CABOT--Growin'. Growin' ripe on the bough. (He turns and goes, his boots clumping down the stairs. Eben sits up with a start, listening. Abbie is conscious of his movement and stares at the wall. Cabot comes out of the house around the corner and stands by the gate, blinking at the sky. He stretches up his hands in a tortured gesture.) God A'mighty, call from the dark! (He listens as if expecting an answer. Then his arms drop, he shakes his head and plods off toward the barn. Eben and Abbie stare at each other through the wall. Eben sighs heavily and Abbie echoes it. Both become terribly nervous, uneasy. Finally Abbie gets up and listens, her ear to the wall. He acts as if he saw every move she was making, he becomes resolutely still. She seems driven into a decision--goes out the door in rear determinedly. His eyes follow her. Then as the door of his room is opened softly, he turns away, waits in an attitude of strained fixity. Abbie stands for a second staring at him, her eyes burning with desire. Then with a little cry she runs over and throws her arms about his neck, she pulls his head back and covers his mouth with kisses. At first, he submits dumbly; then he puts his arms about her neck and returns her kisses, but finally, suddenly aware of his hatred, he hurls her away from him, springing to his feet. They stand speechless and breathless, panting like two animals.)

It should be pointed out that O'Neill had a history of skirting transgressive subjects and his plays sometimes faced censorship because of it. "All God's Chillun's Got Wings" (1924), for example, was banned from being performed in New York City for a time because of the use of vulgar language by child actors (that it dealt with an interracial relationship between a black man and a white woman probably didn't help.)
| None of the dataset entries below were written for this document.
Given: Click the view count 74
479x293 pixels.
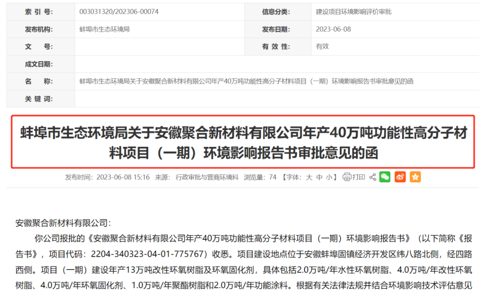Looking at the screenshot, I should tap(272, 177).
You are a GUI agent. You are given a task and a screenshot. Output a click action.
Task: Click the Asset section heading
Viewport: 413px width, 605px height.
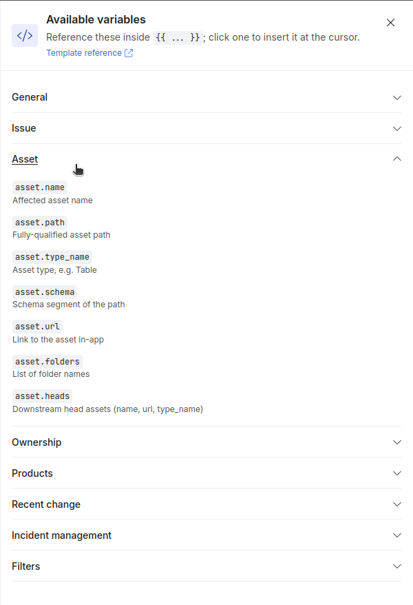[x=25, y=159]
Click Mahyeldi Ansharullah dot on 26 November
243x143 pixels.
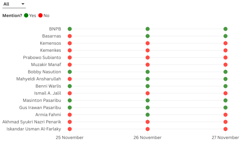[x=148, y=79]
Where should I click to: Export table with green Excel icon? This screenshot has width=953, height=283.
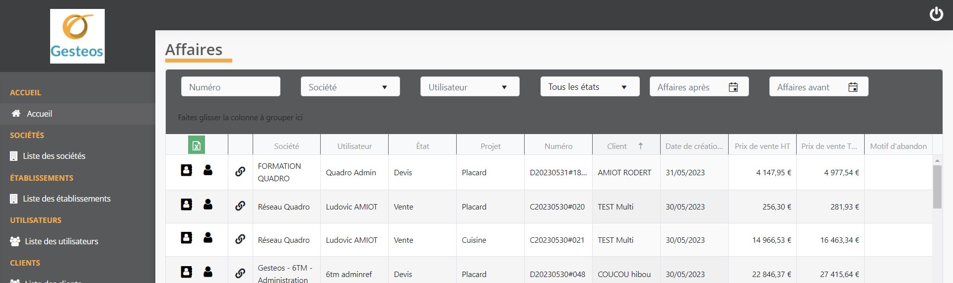(x=197, y=145)
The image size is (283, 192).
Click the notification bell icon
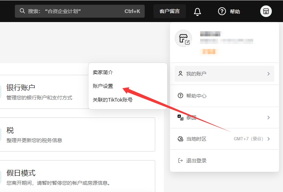click(197, 12)
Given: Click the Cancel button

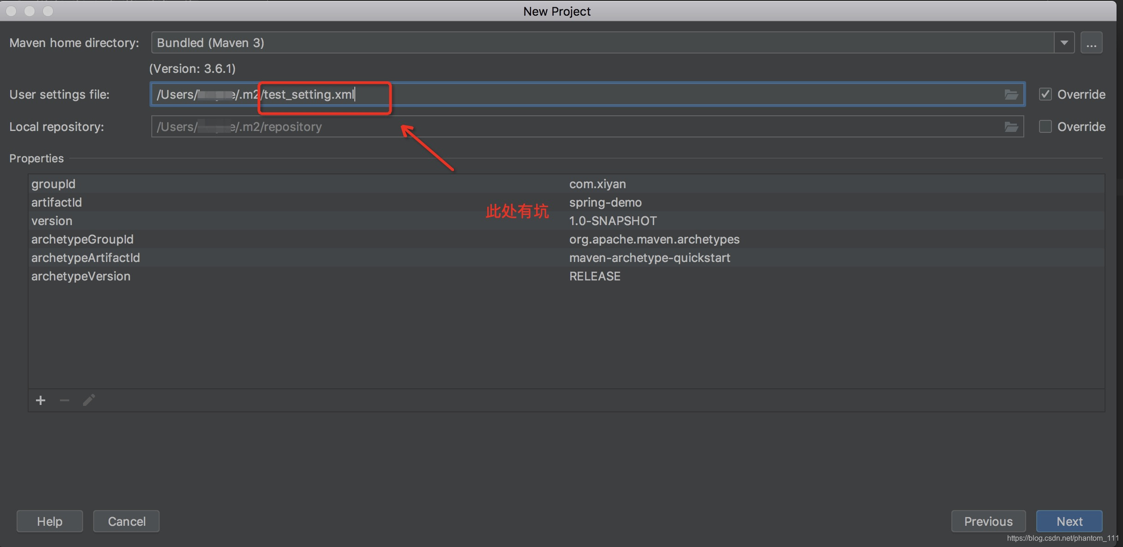Looking at the screenshot, I should tap(127, 521).
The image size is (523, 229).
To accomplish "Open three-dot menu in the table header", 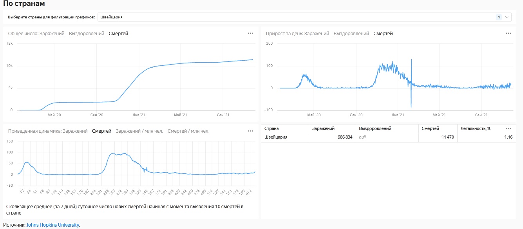I will tap(508, 128).
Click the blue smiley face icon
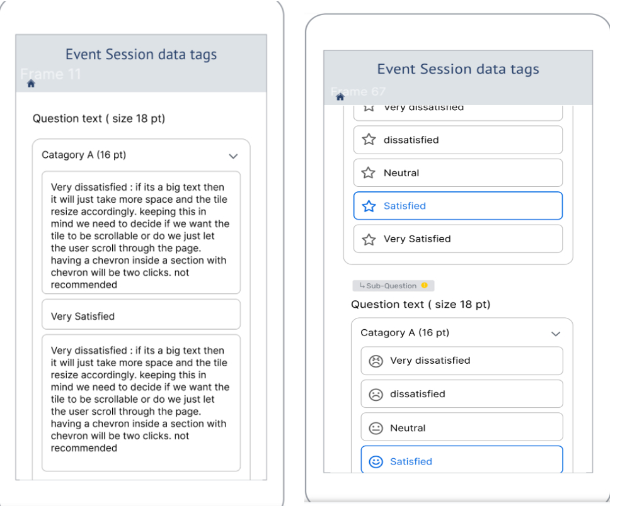620x506 pixels. [x=376, y=461]
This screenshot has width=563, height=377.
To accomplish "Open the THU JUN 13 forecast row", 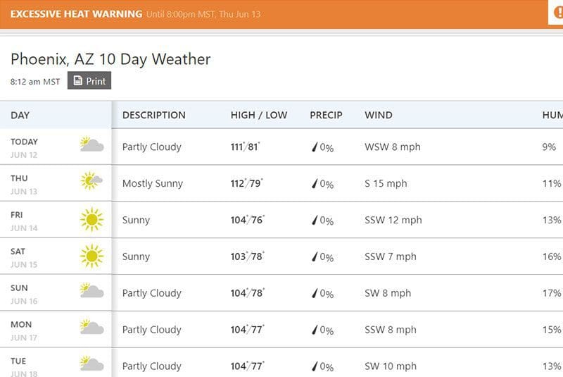I will coord(282,183).
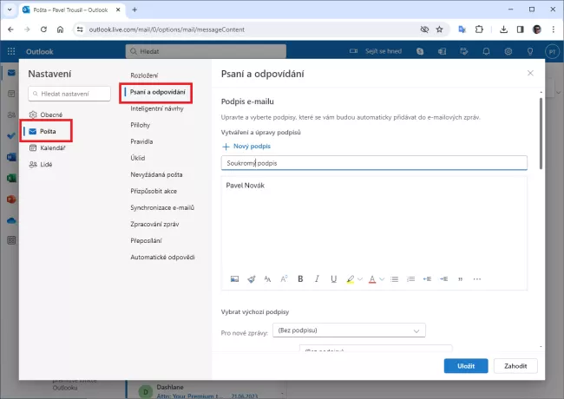Click the quote formatting icon

click(460, 279)
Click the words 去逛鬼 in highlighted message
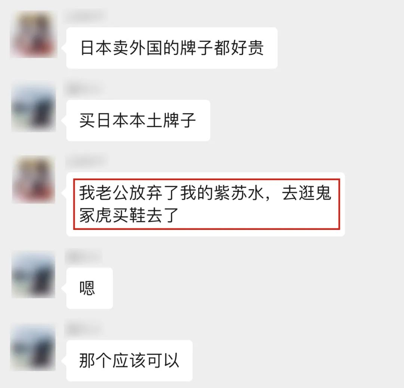This screenshot has height=388, width=404. point(307,193)
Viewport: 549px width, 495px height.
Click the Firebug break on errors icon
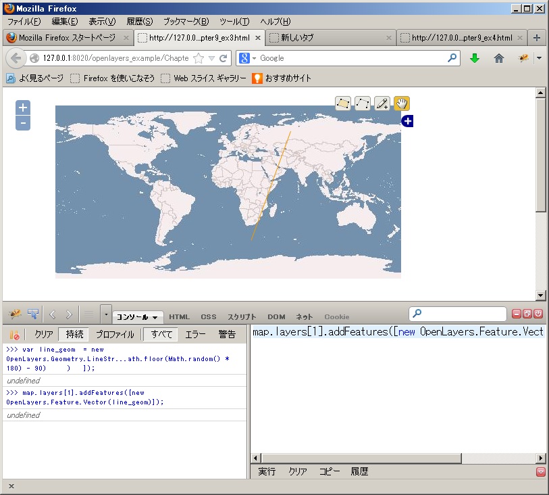click(x=14, y=334)
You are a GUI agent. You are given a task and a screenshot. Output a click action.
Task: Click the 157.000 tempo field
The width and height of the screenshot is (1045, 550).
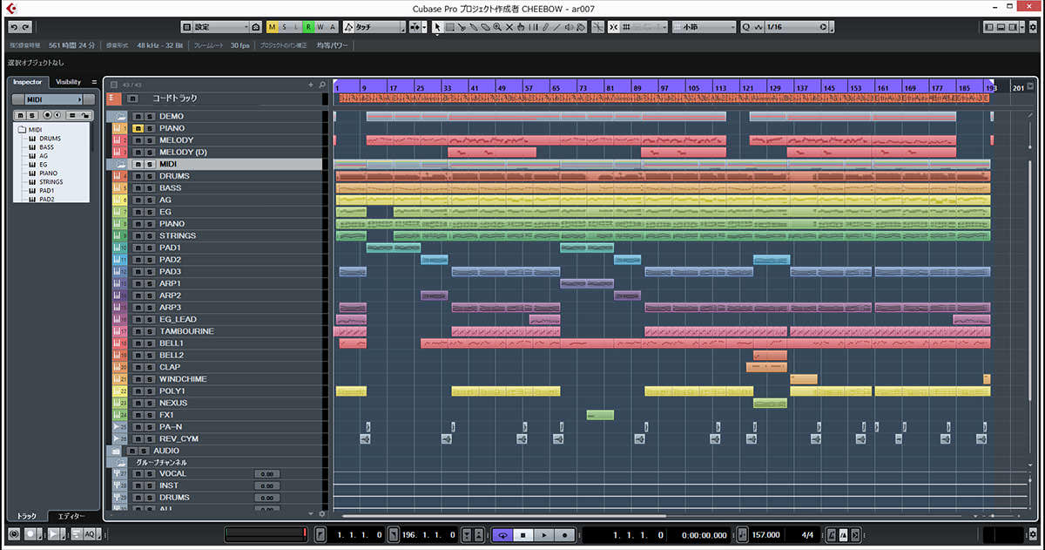coord(765,534)
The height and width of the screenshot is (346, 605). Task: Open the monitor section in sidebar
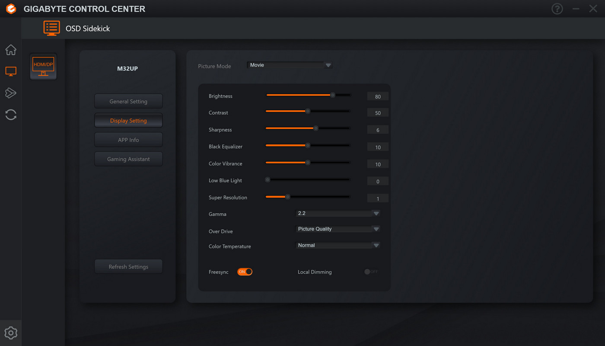(x=11, y=71)
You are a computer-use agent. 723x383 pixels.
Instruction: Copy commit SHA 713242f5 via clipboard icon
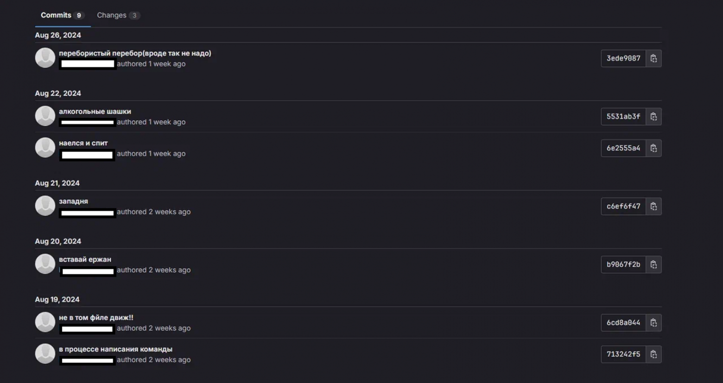[x=653, y=354]
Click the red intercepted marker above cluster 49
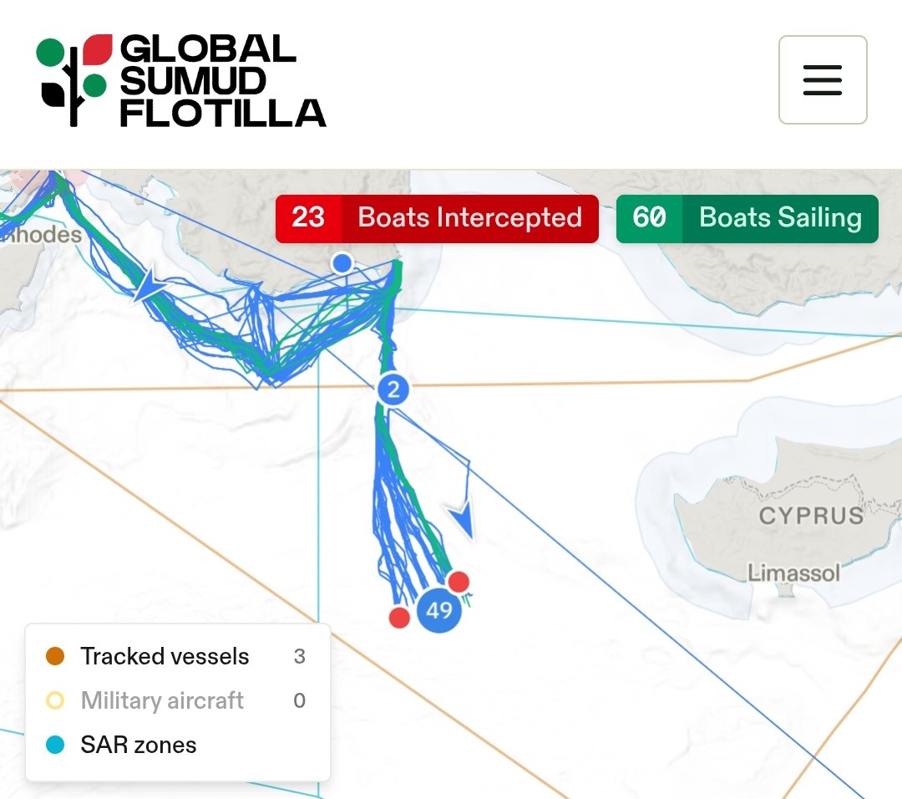This screenshot has height=799, width=902. coord(459,582)
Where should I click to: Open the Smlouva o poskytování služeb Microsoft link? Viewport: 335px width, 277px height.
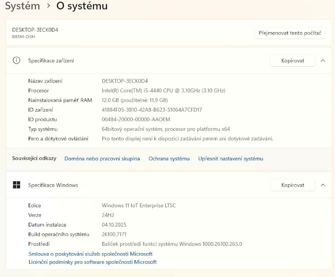pyautogui.click(x=90, y=254)
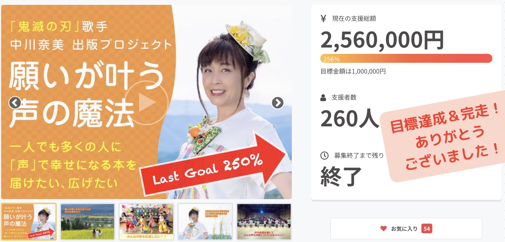Image resolution: width=505 pixels, height=242 pixels.
Task: Click the 54 favorites count badge
Action: [427, 228]
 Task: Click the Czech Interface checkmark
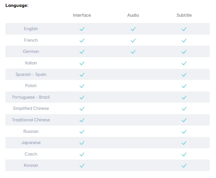pos(82,154)
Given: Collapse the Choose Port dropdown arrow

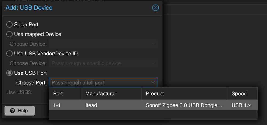Looking at the screenshot, I should 153,82.
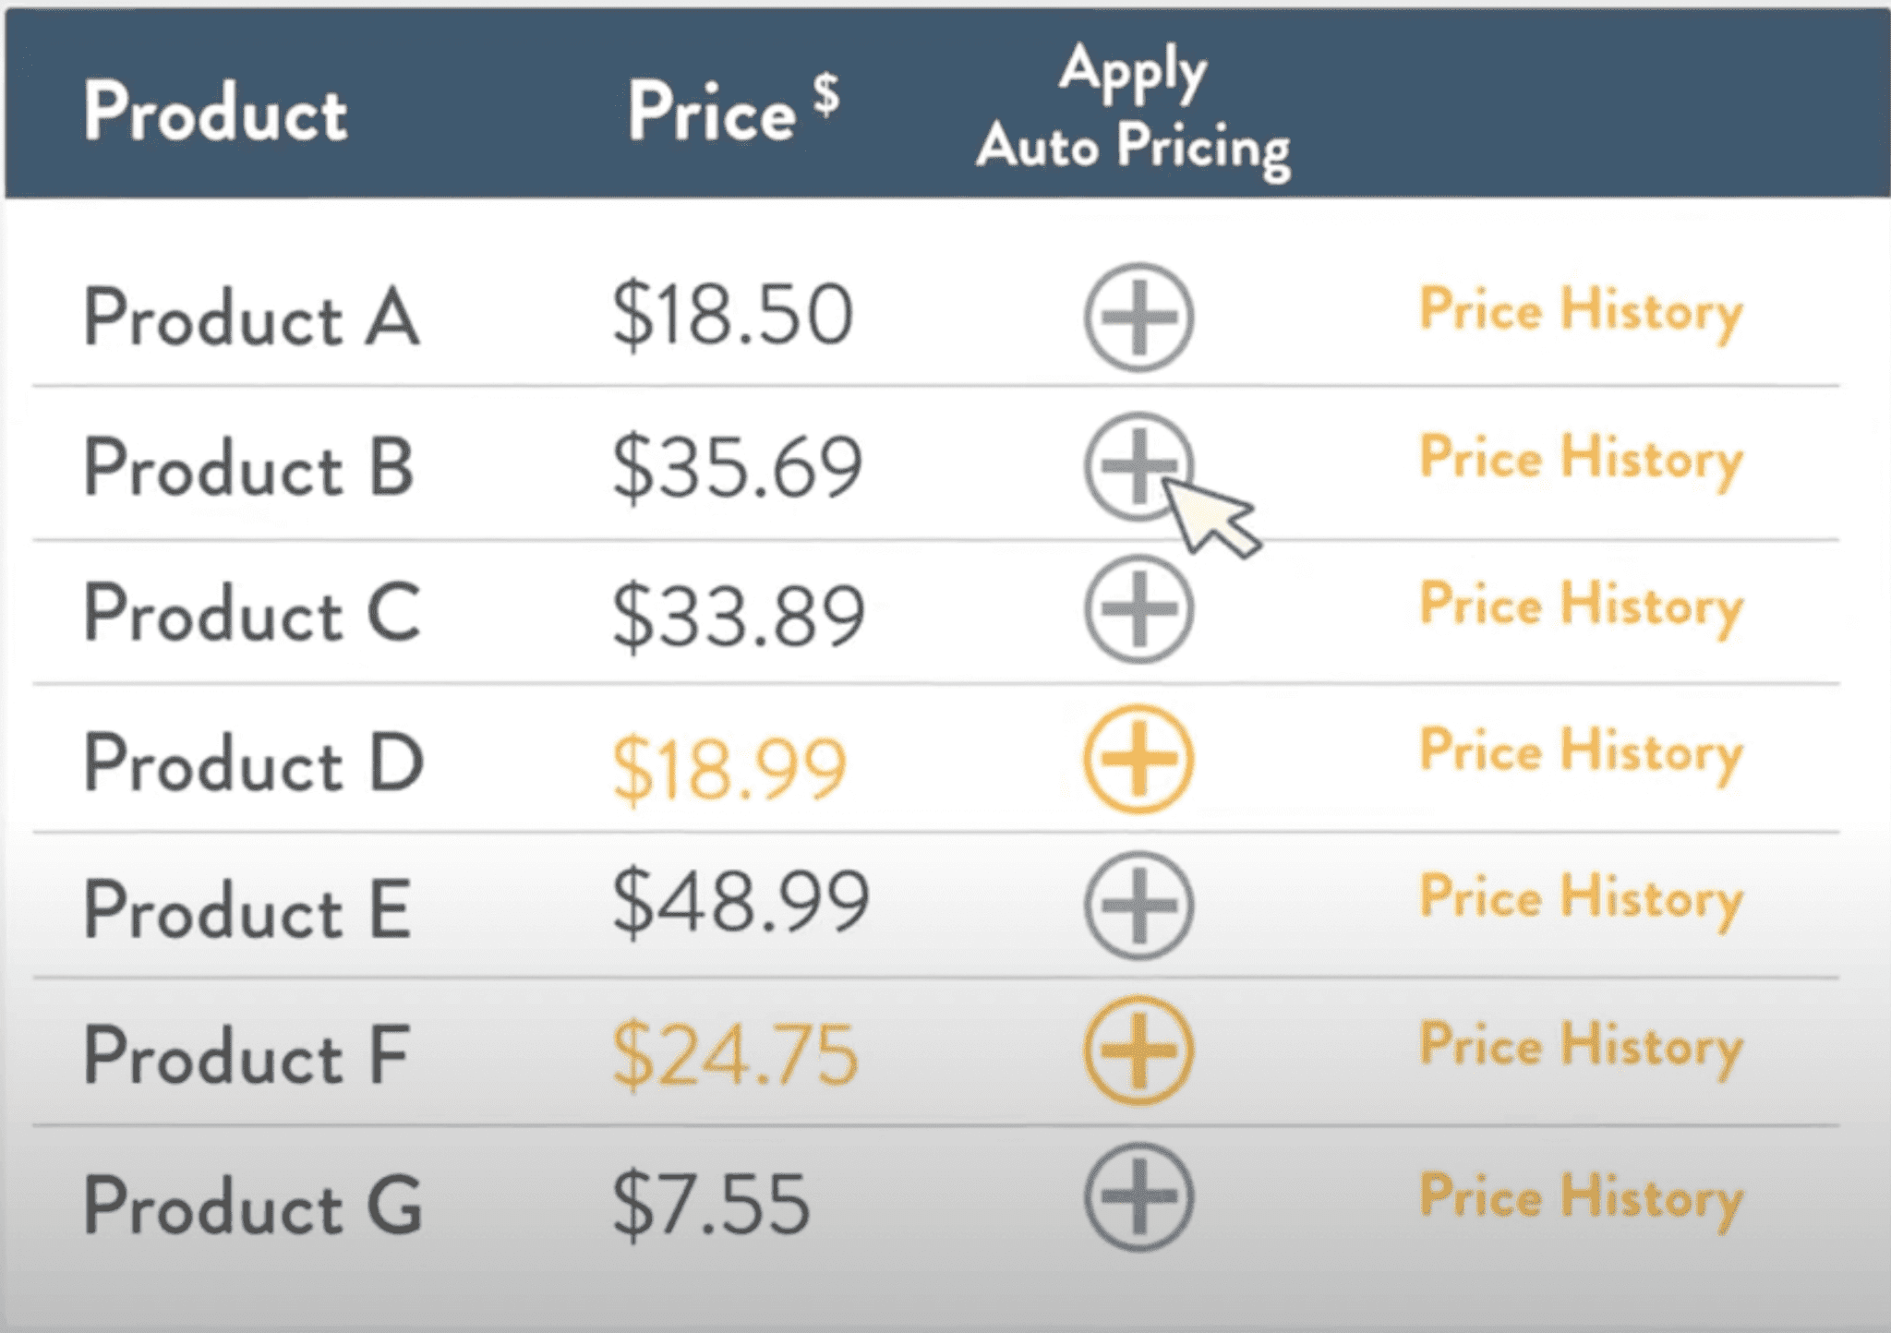Sort by the Product column header

[215, 112]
The flapper era was weird, both in the United States and Australia. On the one hand, there was plenty of actual pornography available despite considerable efforts at censorship, and on the other hand the public face of the governments and newspapers were as protectors of morality who decried nudity or overt shows of affection or bad language in a wide range of artistic works - and there was quite a bit of all of the above! Nudity in American films was relatively common until the Hays Code in 1930, and even then was often waved for "Goona-Goona epics" and other "documentary" films with purported educational value; the same claim to sober medical or scientific study led to the increase of nudist magazines and flagellation literature as a way to bypass mail censors.

Then there were the spicy pulps - which sold the sizzle but not the steak. Nominally pulp magazines with a strong sex element, the stories were quite tame by contemporary standards (and also quite tame by the standards of actual erotica) - but they were legal, despite various attempts at repression. The writers actually had strict (and sometimes hilarious) guidelines regarding what they could or could not write; it was acceptable to have a naked corpse, for example, but not a naked woman in the text! The spicies served up titillation, and the censors hated it.

A lot of the stuff that a furor was raised about in the 1920s is not sexually explicit in the sense of anything you can google today. For example, medical information on condoms, diaphragms, and other methods of birth control were often censored, and the devices themselves illegal to buy or sell. Tijuana bibles were sexually explicit, but also often crude and intentionally humorous; works like James Joyce's Ulysses (1922) was banned in the United States and United Kingdom until the 1930s.